How can a family of spherical neighborhood to be a topology of a metric space?

Question

I am learning topology. And my textbook states that for a metric space $X$,$\{U|U = \cup_{\alpha}B_{\alpha}(x,\epsilon_{x})\}$ can be a topology of that. My question is that if $X = \{a_1,a_2\}$, how can $\{U|U = \cup_{\alpha}B_{\alpha}(x,\epsilon_{x})\}$ be its topology?

Answer 1

Just think about the $\epsilon$-ball $B(a_1,\epsilon)$ centered at $a_1$.

Since $X=\{a_1,a_2\}$ is a metric space, denote the distance between $a_1$ and $a_2$ by $d(a_1,a_2)>0$.

1. If $0<\epsilon\leq d(a_1,a_2)$, then $B(a_1,\epsilon)=\{x\in X\mid d(a_1,x)<\epsilon\}=\{a_1\}$.

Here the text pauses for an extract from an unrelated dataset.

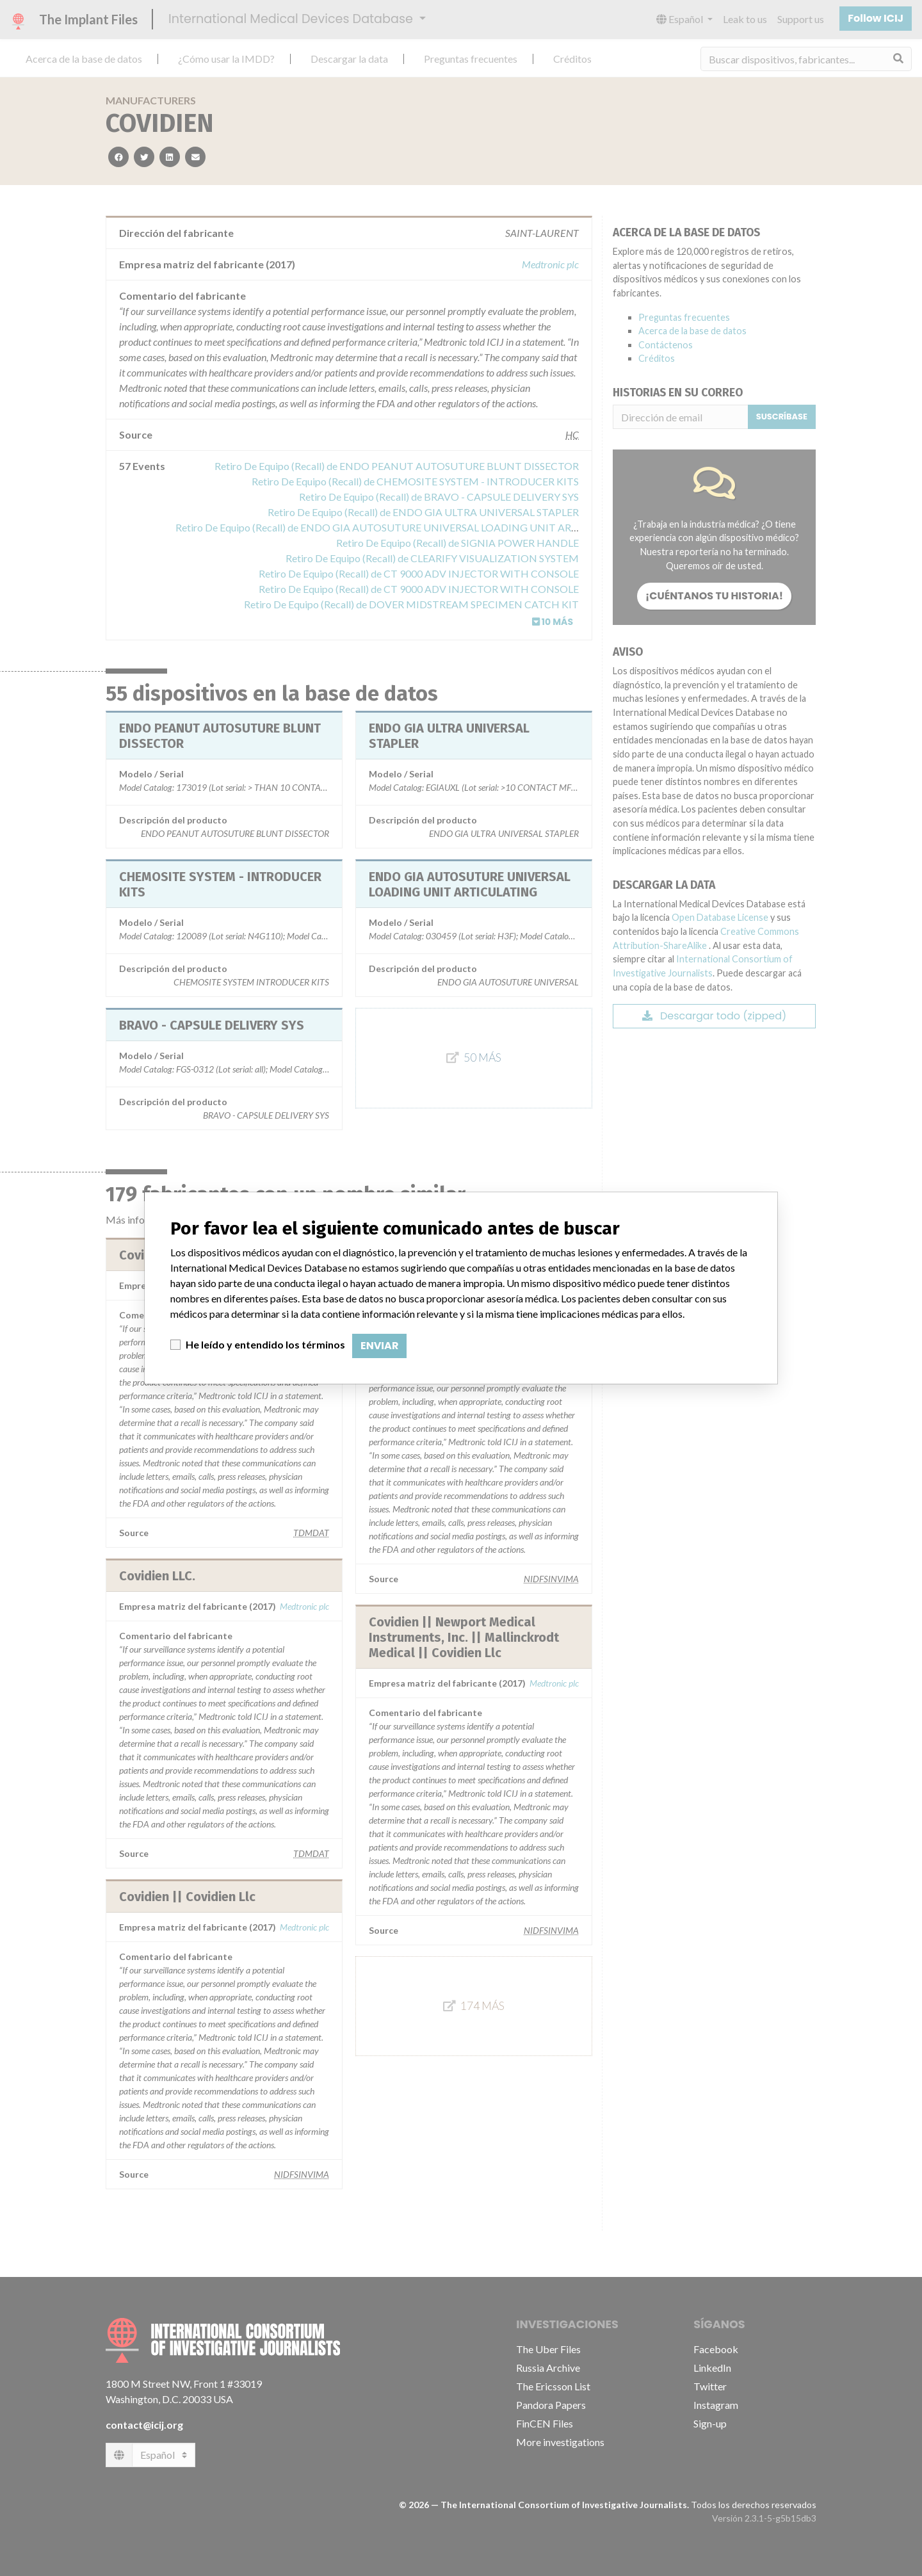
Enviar (379, 1345)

2. If $\epsilon>d(a_1,a_2)$, then $B(a_1,\epsilon)=\{x\in X\mid d(a_1,x)<\epsilon\}=\{a_1,a_2\}=X$.

Similarly, we have $B(a_2,\epsilon)=\{a_2\}$ or $X$ according to $\epsilon$.

Therefore, the topology on $X$ is nothing but the discrete topology, $\{\varnothing, \{a_1\}, \{a_2\}, X\}$.